Figure 3. DNA comparison of infected versus uninfected cirrhotic patients.

Histograms of linear discriminant analysis (LDA) effect size (LEfSe) comparison between stool microbiota at the genus level between infected cirrhotic patients (n = 54) and uninfected patients with cirrhosis (n = 100). Infected patients were those with clinically determined bacterial infections. Log-level changes in LDA score are displayed on the x axis. (A) DNA analysis comparison. (B) RNA analysis comparison. Red bars: taxa found in greater relative abundance in infected cirrhosis. Green bars: taxa found in greater relative abundance in uninfected patients.

Figure 4. DNA comparison of cirrhotic patients with and without renal dysfunction.

Histograms of linear discriminant analysis (LDA) effect size (LEfSe) comparison between stool microbiota at the genus level between cirrhotic patients with renal dysfunction (n = 20) and cirrhotic patients without renal dysfunction (n = 134). Renal dysfunction is defined as serum creatinine > 1.5 mg/dl on the day of sample collection. Log-level changes in LDA score are displayed on the x axis. (A) DNA analysis comparison. (B) RNA analysis comparison. Green bars: taxa found in greater relative abundance in those without renal dysfunction (low creatinine). Red bars: taxa found in greater relative abundance in patients with renal dysfunction (high creatinine) with compensated cirrhosis.

Figure 5. Comparison of cirrhotic patients on and not on rifaximin.

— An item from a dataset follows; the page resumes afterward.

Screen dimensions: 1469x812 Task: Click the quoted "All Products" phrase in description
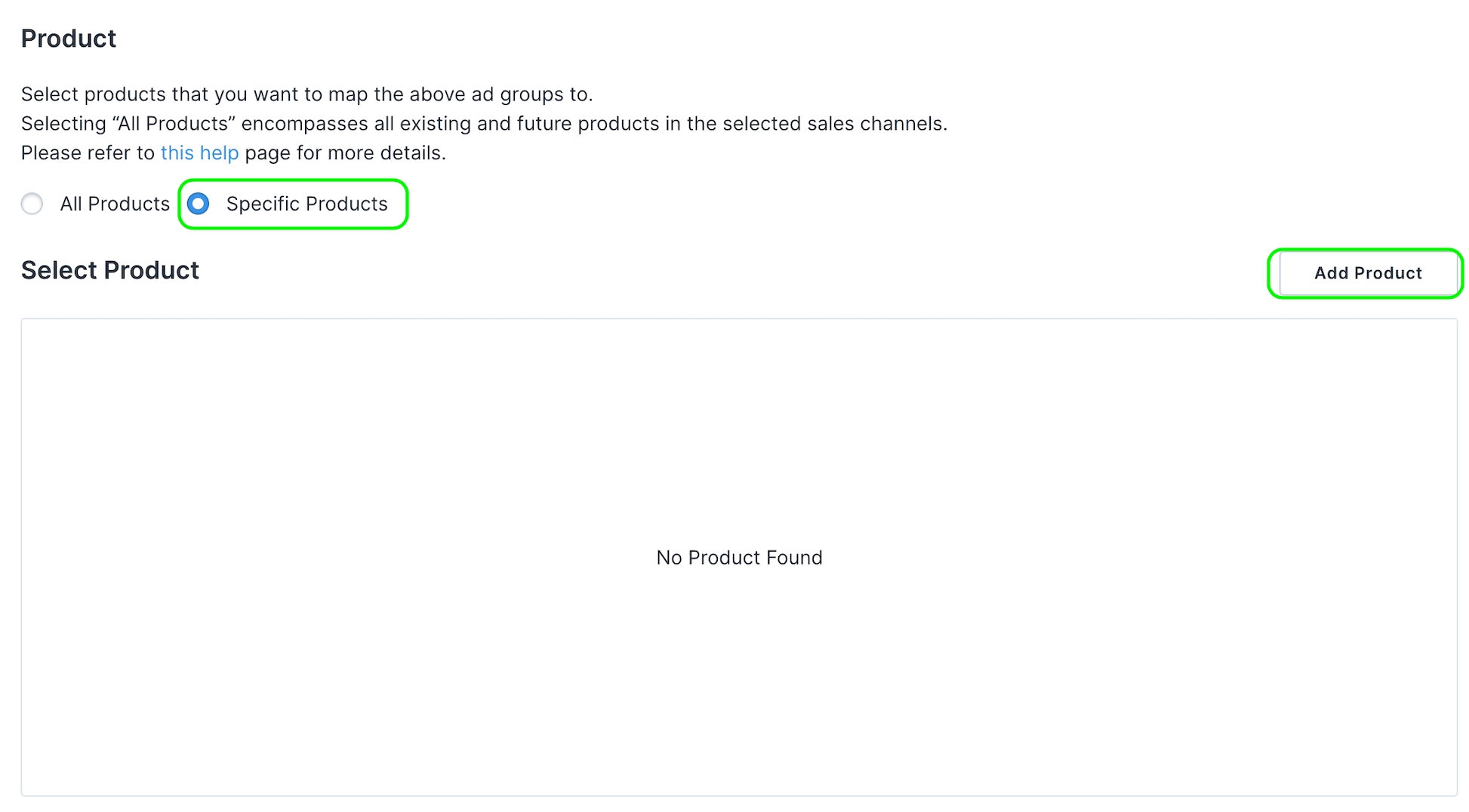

In the cirrhotic subgroup without infections or on other antibiotics (n = 85), histograms of linear discriminant analysis (LDA) effect size (LEfSe) comparison of stool microbiota at the genus level between patients on rifaximin (n = 19) and not on rifaximin (n = 66) are shown. Rifaximin is a nonabsorbable antibiotic used for hepatic encephalopathy. Log-level changes in LDA score are displayed on the x axis. (A) DNA comparison. (B) RNA comparison. Green bars: taxa found in greater relative abundance in patients on rifaximin. Red bars: taxa found in greater relative abundance in patients not on rifaximin.

Figure 6. Comparison of controls and cirrhotic patients before/after 14 days of omeprazole.

Healthy controls and compensated cirrhotic patients were administered 40 mg/day of omeprazole for 14 days. Stool microbiota were analyzed at baseline and after 14 days using Wilcoxon’s signed rank-sum test, focusing on relative abundance of oral-origin families Streptococcaceae and Veillonellaceae. (A) DNA comparison. (B) RNA comparison. Data shown as median and 95% CI. *P < 0.05, **P < 0.01. Ctrl, control; Cirr, compensated cirrhosis; Pre, before omeprazole; Post, after 14 days of 40 mg omeprazole daily.